Le résultat est net. En raison de connexions entre le refroidissement de la surface des eaux de l’Atlantique nord, le ralentissement de la circulation profonde de l’océan et les changements qui en résultent dans la circulation atmosphérique, la mousson africaine s’étiole. Si la perte de glace reste en dessous de 0,5 mètre du niveau marin global, on n’observe pas de changement significatif.

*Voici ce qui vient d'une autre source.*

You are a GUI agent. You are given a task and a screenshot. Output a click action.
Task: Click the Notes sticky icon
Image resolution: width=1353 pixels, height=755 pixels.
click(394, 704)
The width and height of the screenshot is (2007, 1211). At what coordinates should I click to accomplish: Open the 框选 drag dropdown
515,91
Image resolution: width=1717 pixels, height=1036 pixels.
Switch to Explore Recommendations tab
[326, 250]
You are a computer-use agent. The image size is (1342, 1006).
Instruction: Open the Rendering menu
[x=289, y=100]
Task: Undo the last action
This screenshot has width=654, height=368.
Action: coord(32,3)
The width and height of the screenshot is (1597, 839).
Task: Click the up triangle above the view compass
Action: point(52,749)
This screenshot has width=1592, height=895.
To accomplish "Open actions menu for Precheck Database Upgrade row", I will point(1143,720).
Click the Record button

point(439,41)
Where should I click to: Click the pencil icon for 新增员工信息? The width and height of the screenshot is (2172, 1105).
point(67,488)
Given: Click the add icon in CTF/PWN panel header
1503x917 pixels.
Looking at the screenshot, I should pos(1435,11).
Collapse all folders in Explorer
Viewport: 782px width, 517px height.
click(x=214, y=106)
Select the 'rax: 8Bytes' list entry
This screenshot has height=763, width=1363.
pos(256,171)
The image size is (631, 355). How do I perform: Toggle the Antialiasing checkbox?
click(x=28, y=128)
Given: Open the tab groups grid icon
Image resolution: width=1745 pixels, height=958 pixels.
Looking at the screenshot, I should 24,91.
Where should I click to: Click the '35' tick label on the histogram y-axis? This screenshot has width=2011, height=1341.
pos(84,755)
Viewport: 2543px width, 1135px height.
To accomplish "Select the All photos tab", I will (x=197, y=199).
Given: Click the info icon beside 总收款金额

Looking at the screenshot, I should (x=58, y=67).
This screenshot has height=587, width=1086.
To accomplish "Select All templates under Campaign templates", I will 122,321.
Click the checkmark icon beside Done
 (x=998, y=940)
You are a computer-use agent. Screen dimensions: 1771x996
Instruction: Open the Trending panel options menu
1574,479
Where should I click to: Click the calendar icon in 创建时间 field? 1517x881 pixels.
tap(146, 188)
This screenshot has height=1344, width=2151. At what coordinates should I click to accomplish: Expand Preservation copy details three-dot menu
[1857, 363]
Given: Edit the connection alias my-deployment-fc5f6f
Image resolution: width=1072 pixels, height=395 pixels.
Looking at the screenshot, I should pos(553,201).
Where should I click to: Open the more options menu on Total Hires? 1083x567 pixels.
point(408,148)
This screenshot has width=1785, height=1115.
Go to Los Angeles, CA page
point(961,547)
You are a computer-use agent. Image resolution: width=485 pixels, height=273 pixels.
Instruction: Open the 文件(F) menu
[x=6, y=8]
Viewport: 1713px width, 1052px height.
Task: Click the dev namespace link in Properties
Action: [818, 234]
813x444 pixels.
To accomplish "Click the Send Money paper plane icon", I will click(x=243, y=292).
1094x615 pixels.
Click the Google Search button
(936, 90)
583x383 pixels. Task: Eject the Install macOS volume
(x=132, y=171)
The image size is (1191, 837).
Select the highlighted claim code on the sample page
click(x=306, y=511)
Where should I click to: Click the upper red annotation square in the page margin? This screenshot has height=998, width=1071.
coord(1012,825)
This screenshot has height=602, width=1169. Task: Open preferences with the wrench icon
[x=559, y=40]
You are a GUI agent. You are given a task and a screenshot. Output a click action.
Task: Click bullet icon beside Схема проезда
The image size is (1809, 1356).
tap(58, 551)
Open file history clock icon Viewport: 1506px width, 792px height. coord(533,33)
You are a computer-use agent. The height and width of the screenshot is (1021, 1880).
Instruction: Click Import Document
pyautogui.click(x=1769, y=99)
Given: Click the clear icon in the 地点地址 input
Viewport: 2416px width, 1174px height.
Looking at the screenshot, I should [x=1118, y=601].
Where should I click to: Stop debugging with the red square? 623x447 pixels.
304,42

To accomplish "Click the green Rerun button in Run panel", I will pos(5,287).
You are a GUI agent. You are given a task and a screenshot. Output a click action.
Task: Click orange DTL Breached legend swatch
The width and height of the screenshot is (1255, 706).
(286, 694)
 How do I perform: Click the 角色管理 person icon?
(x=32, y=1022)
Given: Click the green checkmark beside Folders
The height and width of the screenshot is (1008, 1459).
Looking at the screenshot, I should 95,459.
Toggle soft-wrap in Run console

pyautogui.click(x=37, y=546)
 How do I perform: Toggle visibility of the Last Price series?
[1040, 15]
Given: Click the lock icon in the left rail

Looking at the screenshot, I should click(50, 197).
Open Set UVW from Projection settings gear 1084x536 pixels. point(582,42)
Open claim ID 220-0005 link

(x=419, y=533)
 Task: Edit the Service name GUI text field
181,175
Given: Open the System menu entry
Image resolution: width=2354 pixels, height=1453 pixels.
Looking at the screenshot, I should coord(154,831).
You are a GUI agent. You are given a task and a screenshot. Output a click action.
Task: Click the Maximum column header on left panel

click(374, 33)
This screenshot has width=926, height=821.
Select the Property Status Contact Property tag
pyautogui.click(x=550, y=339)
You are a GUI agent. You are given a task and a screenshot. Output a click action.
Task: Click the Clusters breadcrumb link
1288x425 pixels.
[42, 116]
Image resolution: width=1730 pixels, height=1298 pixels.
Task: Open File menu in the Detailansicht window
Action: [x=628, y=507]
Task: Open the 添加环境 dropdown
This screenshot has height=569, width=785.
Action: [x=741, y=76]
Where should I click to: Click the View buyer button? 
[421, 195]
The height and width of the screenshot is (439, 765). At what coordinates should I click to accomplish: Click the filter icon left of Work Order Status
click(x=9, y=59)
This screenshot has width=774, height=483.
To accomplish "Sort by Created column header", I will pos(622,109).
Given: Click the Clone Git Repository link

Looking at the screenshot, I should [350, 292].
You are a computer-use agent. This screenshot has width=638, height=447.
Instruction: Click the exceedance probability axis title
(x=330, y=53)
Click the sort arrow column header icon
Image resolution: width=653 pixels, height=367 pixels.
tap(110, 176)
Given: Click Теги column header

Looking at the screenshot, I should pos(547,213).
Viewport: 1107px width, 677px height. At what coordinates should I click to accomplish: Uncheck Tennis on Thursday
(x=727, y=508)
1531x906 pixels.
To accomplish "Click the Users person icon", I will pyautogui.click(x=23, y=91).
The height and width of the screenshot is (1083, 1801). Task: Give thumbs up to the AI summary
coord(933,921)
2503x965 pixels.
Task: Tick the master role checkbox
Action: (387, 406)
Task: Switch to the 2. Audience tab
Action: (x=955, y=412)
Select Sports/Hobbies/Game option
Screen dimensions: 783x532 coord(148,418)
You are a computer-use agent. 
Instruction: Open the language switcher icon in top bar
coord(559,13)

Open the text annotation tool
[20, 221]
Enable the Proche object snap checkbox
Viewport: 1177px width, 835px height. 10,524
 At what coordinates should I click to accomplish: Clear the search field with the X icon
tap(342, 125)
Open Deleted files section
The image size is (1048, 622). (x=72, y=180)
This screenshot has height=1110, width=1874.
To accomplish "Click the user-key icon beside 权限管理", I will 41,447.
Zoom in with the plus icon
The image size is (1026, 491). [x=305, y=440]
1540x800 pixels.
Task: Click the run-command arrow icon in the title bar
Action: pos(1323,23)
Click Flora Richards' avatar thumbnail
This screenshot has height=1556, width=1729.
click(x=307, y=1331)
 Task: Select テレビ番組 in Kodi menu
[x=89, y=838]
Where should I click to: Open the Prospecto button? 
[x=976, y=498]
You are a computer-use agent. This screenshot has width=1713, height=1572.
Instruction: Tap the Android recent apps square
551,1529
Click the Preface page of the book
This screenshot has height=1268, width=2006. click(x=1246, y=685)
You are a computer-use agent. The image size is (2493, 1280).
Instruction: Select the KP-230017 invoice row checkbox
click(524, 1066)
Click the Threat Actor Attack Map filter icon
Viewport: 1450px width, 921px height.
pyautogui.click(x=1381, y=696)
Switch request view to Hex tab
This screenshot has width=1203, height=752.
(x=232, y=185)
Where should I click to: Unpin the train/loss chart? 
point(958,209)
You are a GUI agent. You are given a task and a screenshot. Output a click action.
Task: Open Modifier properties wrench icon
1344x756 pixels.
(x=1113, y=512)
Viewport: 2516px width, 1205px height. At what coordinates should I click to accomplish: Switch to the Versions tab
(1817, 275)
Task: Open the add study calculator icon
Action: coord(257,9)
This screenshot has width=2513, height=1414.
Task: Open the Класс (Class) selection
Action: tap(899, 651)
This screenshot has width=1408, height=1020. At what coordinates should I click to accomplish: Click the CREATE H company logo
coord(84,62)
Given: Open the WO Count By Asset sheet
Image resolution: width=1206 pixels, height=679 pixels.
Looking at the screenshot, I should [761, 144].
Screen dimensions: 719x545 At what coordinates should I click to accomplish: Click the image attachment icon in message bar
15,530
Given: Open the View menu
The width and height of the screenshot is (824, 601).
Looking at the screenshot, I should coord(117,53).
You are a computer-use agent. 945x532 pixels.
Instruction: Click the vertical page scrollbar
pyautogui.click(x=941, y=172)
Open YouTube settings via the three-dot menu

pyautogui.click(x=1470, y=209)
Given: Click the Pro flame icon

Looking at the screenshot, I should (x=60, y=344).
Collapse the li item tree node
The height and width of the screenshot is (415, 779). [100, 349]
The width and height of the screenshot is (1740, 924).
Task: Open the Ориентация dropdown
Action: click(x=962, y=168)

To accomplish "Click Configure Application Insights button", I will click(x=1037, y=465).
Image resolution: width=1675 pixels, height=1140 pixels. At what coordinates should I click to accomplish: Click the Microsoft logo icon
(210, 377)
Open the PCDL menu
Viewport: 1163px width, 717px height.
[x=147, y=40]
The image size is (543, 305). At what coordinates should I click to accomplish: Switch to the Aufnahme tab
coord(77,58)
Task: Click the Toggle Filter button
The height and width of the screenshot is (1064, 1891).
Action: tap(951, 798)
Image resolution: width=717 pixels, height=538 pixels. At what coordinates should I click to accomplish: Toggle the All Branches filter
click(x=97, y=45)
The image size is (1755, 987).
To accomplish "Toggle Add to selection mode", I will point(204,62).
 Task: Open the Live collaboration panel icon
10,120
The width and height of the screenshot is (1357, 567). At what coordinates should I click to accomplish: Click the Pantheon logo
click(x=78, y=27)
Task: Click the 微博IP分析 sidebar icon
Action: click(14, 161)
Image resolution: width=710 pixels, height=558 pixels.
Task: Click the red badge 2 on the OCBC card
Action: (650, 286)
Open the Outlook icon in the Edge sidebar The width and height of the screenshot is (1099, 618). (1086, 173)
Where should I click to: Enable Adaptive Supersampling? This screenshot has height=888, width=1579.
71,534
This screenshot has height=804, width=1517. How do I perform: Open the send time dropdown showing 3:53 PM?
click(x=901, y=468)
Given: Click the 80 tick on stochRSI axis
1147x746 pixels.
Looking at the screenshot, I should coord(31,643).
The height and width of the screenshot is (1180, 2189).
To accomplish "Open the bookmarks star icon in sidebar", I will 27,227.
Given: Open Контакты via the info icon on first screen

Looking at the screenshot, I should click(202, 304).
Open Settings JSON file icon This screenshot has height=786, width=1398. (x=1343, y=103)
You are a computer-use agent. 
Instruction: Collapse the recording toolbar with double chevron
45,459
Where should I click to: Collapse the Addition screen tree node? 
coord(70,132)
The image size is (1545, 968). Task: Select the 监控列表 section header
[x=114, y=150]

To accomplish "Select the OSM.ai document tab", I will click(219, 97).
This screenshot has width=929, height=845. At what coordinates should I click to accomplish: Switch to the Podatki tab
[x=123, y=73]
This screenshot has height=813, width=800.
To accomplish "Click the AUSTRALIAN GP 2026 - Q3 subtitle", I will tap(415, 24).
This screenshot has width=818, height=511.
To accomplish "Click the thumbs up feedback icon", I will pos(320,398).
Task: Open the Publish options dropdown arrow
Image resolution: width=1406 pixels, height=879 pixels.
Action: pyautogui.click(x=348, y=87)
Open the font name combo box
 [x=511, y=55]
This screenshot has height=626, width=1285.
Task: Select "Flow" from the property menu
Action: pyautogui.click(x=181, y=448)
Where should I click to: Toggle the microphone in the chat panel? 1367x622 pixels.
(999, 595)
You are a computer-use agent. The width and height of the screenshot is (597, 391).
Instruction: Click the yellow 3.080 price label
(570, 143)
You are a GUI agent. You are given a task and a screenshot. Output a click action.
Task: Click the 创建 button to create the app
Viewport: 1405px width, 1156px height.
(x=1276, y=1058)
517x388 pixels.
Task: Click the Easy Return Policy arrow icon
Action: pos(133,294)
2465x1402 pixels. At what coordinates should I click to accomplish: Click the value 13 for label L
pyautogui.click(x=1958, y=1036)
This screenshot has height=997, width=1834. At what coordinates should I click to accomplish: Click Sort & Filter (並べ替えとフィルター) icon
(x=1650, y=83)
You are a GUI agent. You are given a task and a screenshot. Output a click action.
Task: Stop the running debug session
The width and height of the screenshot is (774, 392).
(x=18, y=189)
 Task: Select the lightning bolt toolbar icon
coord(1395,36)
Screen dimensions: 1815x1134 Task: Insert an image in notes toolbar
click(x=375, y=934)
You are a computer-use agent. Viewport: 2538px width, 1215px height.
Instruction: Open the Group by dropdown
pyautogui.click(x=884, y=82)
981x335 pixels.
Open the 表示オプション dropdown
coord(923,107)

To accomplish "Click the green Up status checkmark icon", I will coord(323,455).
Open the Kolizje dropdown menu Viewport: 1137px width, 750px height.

En revanche, au-delà, et dès que la perte correspond à 1 mètre de niveau marin supplémentaire, les simulations prévoient de 20% à 60% de précipitations en moins entre 2030 et 2060 par rapport à la moyenne climatique actuelle. Il y aurait donc un effet de seuil, un peu au-delà de 0,5 mètre de contribution au niveau marin de la perte de glace du Groenland. L’aire cultivable du Sahel pourrait diminuer de plus d’un million de km² sous l’effet de la diminution de la mousson alors que mil et sorgho, les céréales majeures, feraient face à un besoin en eau accru par les températures en hausse. Même si les projections démographiques à un siècle demeurent délicates, elles pourraient atteindre 360 millions en 2100, le tiers de la population totale du Sahel si l’on suit l’hypothèse haute de l’évolution démographique.

Le doute demeure sur l’avenir de la mousson africaine, l’état de la science climatique ne permet pas de l’anticiper de manière sûre. Elle permet néanmoins de mieux mesurer l’ampleur des menaces que le changement climatique fait peser sur les sociétés en explorant l’un des possibles climatiques. Un possible que les dernières évolutions ont rendu plausible.